第91章 ホームセンターでの買い物は行き慣れた店が買いやすい。
揉める二人に突如背後から掛けられた声。土方達はビクリとして声の出処に目を向ける。そこには近藤と松本が少し呆れた表情を浮かべて佇んでいた。
山崎「ギャァァァァァ!ストーカーバカァァァァァ!!」
近藤「ちょっとォォォ!?いきなりそれはないんじゃないの!つーかお前らのストーカーじゃないからね!俺は!愛を追い求める、お妙さんのストーカーです!!」
噂をすれば影とはこの事か。まさかのストーカー本家登場に思わず漏れた悪口だった。近藤と山崎のやり取りを尻目に、土方は松本へと言葉を投げる。
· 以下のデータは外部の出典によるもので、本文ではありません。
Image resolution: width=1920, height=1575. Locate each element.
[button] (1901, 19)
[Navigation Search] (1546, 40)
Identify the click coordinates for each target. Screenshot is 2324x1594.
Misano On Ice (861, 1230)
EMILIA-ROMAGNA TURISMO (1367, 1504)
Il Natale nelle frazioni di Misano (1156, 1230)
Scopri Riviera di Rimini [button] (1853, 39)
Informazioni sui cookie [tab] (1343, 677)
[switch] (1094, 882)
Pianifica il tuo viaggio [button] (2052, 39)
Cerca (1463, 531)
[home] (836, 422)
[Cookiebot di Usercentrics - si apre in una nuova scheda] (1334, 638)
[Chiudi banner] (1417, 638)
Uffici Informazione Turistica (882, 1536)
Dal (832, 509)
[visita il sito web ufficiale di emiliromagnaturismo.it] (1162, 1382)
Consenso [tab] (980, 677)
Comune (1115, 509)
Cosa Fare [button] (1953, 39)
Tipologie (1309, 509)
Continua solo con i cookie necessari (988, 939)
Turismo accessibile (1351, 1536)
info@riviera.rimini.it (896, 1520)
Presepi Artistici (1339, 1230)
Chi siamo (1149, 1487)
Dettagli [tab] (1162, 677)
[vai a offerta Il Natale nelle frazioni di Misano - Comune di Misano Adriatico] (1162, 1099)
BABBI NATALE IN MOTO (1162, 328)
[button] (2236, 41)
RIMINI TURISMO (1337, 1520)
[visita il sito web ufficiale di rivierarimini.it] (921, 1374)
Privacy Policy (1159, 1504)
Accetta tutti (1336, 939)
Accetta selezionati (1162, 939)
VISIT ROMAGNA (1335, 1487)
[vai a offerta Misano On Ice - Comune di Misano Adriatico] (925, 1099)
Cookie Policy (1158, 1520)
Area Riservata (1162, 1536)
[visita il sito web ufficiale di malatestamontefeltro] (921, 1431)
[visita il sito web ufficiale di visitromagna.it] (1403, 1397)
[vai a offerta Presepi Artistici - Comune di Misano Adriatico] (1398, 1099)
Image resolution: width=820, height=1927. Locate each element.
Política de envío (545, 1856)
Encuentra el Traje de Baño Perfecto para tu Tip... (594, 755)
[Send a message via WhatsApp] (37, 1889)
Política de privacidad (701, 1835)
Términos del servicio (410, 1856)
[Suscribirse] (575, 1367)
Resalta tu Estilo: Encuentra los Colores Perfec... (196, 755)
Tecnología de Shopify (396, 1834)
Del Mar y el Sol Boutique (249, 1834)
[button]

土方「そういや今日だったか。とっつぁんへの挨拶、無事すんだのか?」
近藤「あ!ちょっと!無視しないで!」
松本「えぇ、特に問題なく。」
近藤「ちょ!松本先生までっ!」
真選組の専属医となった松本だが、医院設立やら諸々の手続きやらで忙しく、一方松平の方も長官としての仕事が多忙で日程が合わず、顔合わせが出来ていなかった。お互いの日程が合ったのがこの日。松平が休日であるこの日なら時間を取れるという事で、挨拶に伺う事になっていたのだ。
ちなみに近藤は私服姿である。松平は休日。隊服で来られると仕事感が拭えないから私服で来い、と言われたらしい。しかもこの日松平は昼前から娘の栗子と出掛ける約束があるらしく、早朝に済ませろとの事だった。何とも身勝手な処遇であるが、部下である二人はそれについて意見する事など出来ず、了承するしかなかった。
その事は事前に近藤から話を聞いていた土方。改めての挨拶とは言え、ラフな顔合わせであるが故、何人もの付き添いは不要であると見て、近藤のみの付き添いで松平の元へと訪れたのだった。